22 Jun 2023 |
@lily:lily.flowers | Something about loading 9p after /sysroot tmpfs is mounted breaks it | 17:25:02 |
@lily:lily.flowers | (and yes it did also need the sleep) | 17:25:10 |
@lily:lily.flowers | nikstur | 17:25:17 |
@lily:lily.flowers | Scripted stage-1 only works because it handles that specially and serially rather than generally and parallel like systemd-initrd | 17:25:40 |
@nikstur:matrix.org | I figured it would be something like this... :(( | 17:37:11 |
@lily:lily.flowers | Looks like 6.3 still has the same problem and I'm testing 5.15 now. I didn't find any immediately obvious related bug reports on lkml or bugzilla, but I also didn't look too hard and not sure which exact part of that interaction does it | 17:38:45 |
@lily:lily.flowers | (I'll admit I really don't feel like bisecting the kernel right now, though, if it does turn out to be a kernel bug) | 17:40:16 |
@gdamjan:spodeli.org | tmpfs /sysroot is too fast, and not the whole PCI is enumerated? | 18:05:23 |
@lily:lily.flowers | Yeah but scripted stage-1 should be loading 9pnet_virtio on-demand too. Let me try introducing a wait between sysroot.mount and the 9pnet mounts | 18:07:26 |
@gdamjan:spodeli.org | I don't think async PCI is on the mind of many people :D | 18:07:59 |
@lily:lily.flowers | I suppose? Let me actually just introduce a sleep before sysroot.mount then. PCI should be settling before then anyway, but that would at least show that it's not just that the bootup is too fast | 18:09:27 |
@lily:lily.flowers | Damn. That also let it pass | 18:10:39 |
@lily:lily.flowers | I guess it is something like that then | 18:12:11 |
@gdamjan:spodeli.org | does the 9p_virtio appear somewhere in /sys/bus/virtio/devices/* | 18:16:15 |
@gdamjan:spodeli.org | or maybe in /sys/bus/pci/devices/0000:0* | 18:17:22 |
@lily:lily.flowers | Probably.

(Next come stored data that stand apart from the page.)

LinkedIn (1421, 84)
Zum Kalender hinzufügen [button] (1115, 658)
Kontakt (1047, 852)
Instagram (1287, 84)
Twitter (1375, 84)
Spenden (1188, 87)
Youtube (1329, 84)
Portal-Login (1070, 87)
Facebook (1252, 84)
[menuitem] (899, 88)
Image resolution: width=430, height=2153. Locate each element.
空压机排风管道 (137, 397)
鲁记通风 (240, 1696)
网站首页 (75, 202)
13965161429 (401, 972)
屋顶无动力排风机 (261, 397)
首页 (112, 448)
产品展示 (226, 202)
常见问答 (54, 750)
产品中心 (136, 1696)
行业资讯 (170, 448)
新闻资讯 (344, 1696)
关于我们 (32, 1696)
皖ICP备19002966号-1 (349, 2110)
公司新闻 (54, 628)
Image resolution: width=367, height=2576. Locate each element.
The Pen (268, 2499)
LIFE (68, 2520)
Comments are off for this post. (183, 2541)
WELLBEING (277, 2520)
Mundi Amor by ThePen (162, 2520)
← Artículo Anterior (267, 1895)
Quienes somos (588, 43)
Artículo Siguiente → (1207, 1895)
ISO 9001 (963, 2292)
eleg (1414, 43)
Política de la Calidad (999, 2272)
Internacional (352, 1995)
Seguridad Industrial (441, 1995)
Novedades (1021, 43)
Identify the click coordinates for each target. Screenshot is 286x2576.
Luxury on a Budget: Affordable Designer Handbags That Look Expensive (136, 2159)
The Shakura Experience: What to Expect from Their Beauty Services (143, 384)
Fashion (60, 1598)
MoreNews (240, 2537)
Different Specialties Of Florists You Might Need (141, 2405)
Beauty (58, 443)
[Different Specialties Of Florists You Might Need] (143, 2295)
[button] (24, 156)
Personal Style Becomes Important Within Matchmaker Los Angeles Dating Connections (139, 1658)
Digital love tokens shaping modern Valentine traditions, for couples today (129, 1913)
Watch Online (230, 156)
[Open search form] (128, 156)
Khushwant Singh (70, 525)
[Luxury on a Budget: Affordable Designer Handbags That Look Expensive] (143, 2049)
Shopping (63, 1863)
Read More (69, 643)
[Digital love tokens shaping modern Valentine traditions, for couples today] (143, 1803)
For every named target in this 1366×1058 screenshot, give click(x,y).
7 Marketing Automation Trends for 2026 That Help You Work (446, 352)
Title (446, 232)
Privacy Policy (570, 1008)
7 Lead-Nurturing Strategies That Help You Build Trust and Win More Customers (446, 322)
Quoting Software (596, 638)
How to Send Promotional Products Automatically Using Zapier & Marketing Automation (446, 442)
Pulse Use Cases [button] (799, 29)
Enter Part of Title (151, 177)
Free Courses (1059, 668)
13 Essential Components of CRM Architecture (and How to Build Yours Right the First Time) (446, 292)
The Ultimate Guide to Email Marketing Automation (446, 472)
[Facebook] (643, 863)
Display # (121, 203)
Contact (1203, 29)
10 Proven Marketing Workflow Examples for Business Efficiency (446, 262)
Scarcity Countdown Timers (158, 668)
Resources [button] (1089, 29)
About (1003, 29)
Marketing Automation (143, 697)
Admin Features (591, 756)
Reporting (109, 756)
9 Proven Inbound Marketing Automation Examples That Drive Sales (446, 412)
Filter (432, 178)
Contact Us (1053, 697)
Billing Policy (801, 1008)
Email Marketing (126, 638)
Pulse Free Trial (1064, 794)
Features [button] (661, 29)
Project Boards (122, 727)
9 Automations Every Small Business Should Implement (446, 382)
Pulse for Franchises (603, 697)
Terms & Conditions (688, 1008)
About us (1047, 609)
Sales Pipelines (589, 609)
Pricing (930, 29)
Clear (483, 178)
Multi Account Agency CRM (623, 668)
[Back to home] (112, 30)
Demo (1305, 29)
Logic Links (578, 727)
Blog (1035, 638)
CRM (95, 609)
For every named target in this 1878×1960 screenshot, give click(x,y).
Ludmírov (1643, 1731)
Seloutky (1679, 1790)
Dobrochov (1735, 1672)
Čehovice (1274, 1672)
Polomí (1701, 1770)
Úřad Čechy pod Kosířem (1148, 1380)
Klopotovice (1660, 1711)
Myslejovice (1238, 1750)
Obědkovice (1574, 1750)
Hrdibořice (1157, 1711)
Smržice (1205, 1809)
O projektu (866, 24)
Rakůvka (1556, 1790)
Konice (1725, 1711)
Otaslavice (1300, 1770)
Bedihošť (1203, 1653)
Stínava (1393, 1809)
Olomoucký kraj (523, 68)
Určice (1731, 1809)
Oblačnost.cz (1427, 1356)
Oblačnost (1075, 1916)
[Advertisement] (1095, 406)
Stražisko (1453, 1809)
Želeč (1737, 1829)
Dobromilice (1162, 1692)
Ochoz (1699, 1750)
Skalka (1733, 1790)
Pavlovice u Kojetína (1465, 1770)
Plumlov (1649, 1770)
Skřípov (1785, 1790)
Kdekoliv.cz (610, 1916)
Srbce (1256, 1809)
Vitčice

I'll poke more in a minute. I suppose we need to add a dependency for the mounts for after 9p stuff settles | 18:17:24 |
@lily:lily.flowers | * Probably. I'll poke more in a minute. I suppose we need to add a dependency for the mounts for after pci stuff settles | 18:17:34 |
@lily:lily.flowers | (also, good guess btw that tmpfs mounts too fast gdamjan -- I suppose device-backed mounts already get a dependency on all of that settling through the .device units, so after sysroot.mount the 9pnet_virtio stuff never lost the race for the channels) | 18:32:31 |
@gdamjan:spodeli.org | device mounts probably get an fsck too :) | 18:38:08 |
@lily:lily.flowers | Not necessarily (e.g. btrfs), but just waiting for the device to be available is probably enough I'm guessing. I'm doing more tests now to confirm what exactly needs to be waited on, because then we can configure an explicit dependency for the mounts | 18:39:21 |
@lily:lily.flowers | Interesting, just even doing an ls /sys/bus/pci/devices is enough to make it pass | 18:44:18 |
@gdamjan:spodeli.org | hah, it's milliseconds I bet | 18:44:40 |
Arian | Cursed | 18:45:02 |
Arian | Absolutely cursed | 18:45:05 |
@lily:lily.flowers | Ugh still trying to root out that one issue in between $dayjob stuff. I'm taking a break now, but I'll come back to it later. It's an interesting and cursed issue for sure | 20:43:47 |
@lily:lily.flowers | ElvishJerricco: Should we go ahead and merge https://github.com/NixOS/nixpkgs/pull/237820 and https://github.com/NixOS/nixpkgs/pull/237823 or were you wanting more reviews on them? (or if anyone else here wants to review that is of course welcome) | 20:44:24 |
@elvishjerricco:matrix.org | that's a lot of stuff I wasn't paying attention to in here today :P | 20:44:34 |
@elvishjerricco:matrix.org | I think it's fine to merge both of those | 20:45:25 |
@elvishjerricco:matrix.org | In reply to @lily:lily.flowers Ugh still trying to root out that one issue in between $dayjob stuff. I'm taking a break now, but I'll come back to it later. It's an interesting and cursed issue for sure any chance of a quick summary so I don't have to read all that scrollback for context? | 20:46:18 |
@lily:lily.flowers | In reply to @elvishjerricco:matrix.org any chance of a quick summary so I don't have to read all that scrollback for context? 9pfs over virtio can apparently be mounted too quickly before the virtio channels have populated. It's not a problem with slow, serial scripted stage-1 but is a problem with systemd-initrd when using a sysroot without a backing device (i.e. tmpfs) which would otherwise wait for enough dev stuff to settle before attempting to mount | 20:48:30 |